Your goal: With the images removed, repeat the data below exactly.

Working data:
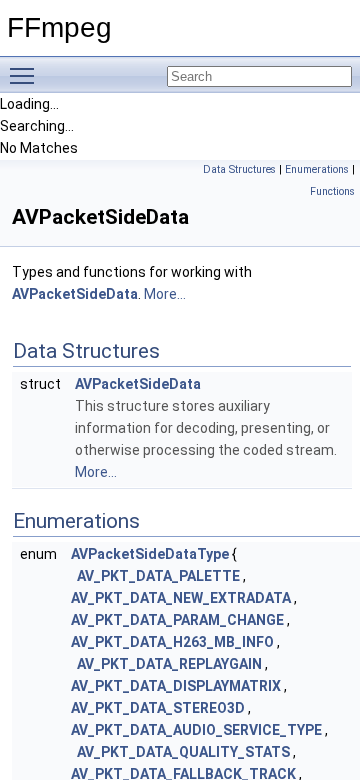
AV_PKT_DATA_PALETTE (158, 576)
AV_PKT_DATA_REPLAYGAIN (169, 664)
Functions (332, 191)
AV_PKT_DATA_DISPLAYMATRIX (176, 686)
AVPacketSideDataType (150, 554)
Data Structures (239, 169)
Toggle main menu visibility (26, 75)
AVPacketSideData (75, 294)
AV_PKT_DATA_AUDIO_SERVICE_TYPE (196, 730)
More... (165, 294)
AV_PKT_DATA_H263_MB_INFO (172, 642)
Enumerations (317, 169)
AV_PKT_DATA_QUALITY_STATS (183, 752)
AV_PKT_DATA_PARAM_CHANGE (177, 620)
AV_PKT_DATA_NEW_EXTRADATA (181, 598)
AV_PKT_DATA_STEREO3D (158, 708)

Result:
AV_PKT_DATA_PALETTE (158, 576)
AV_PKT_DATA_REPLAYGAIN (169, 664)
Functions (332, 191)
AV_PKT_DATA_DISPLAYMATRIX (176, 686)
AVPacketSideDataType (150, 554)
Data Structures (239, 169)
Toggle main menu visibility (26, 75)
AVPacketSideData (75, 294)
AV_PKT_DATA_AUDIO_SERVICE_TYPE (196, 730)
More... (165, 294)
AV_PKT_DATA_H263_MB_INFO (172, 642)
Enumerations (317, 169)
AV_PKT_DATA_QUALITY_STATS (183, 752)
AV_PKT_DATA_PARAM_CHANGE (177, 620)
AV_PKT_DATA_NEW_EXTRADATA (181, 598)
AV_PKT_DATA_STEREO3D (158, 708)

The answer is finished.